If employees' Article 8 rights continue to be breached, we can expect to see increasing numbers of claims being made in tribunals and courts.  If these claims show an inadequacy in the current regulatory regime, rather than a failure on the part of employers to comply with it, it may transpire, in due course, that statutory correction needs to be considered.

Alternatives to monitoring 

In some sectors monitoring will be a necessity - financial services firms were recently warned by the FCA that it expected them to put in place rigorous oversight on traders working from home.  However, for many others, the first question that should be asked is not what type of monitoring is required, but if any is needed at all.  In a recent CIPD report, 73% of employees who responded felt that introducing workplace monitoring would damage the trust between them and their employers.  Arguably, maintaining trust is even more important when employees work from home than when they are in the office environment.  Indeed, in some cases, the need to use tracking software may indicate bigger problems than productivity.

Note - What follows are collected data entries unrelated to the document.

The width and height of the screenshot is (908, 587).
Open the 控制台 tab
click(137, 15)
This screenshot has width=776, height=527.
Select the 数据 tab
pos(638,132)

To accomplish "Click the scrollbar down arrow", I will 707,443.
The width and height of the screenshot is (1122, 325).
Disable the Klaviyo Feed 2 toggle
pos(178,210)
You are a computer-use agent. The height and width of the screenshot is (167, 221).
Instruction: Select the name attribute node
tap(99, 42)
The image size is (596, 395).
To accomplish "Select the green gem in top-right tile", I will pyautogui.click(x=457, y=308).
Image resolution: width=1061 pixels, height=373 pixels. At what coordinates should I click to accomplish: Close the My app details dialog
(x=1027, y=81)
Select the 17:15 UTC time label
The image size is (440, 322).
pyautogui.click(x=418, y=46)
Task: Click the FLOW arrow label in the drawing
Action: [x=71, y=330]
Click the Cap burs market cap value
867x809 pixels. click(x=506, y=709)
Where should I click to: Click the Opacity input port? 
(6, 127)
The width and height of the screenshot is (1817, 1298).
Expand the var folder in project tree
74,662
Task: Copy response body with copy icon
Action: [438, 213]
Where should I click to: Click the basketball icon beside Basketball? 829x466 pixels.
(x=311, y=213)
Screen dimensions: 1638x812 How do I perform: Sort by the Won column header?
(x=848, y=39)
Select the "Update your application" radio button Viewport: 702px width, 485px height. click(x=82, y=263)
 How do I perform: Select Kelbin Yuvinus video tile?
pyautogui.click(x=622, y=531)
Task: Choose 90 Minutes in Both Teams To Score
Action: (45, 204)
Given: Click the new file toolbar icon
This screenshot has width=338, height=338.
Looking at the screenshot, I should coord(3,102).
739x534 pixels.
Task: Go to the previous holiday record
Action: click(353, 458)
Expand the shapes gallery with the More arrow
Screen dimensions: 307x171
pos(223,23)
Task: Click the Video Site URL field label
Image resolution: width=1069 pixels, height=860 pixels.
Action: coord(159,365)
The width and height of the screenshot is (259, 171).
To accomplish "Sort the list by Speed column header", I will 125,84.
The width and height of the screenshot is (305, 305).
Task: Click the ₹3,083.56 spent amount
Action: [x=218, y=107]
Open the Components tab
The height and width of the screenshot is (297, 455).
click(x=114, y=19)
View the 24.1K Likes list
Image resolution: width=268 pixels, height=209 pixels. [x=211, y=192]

Choosing alternatives to employee monitoring software has a number of benefits.  Encouraging managers to check in regularly with employees and build strong working relationships with them can increase employee loyalty.  Motivating employees to engage with the aims of the business can be done via clear instruction and recognising and rewarding positive behaviours and performance.  This approach - creating a desire to do well rather than a fear of failure - is more likely to have the added benefit of improved wellbeing as well as productivity.  

Monitoring of employees, however, should not be demonised.  Data that is collected can be used to enhance worker wellbeing as well as safeguard the employer's interests.  The key is for the employer to assess the risk posed by home working and to respond in a proportionate manner that limits encroachment on their employees' right to a private life.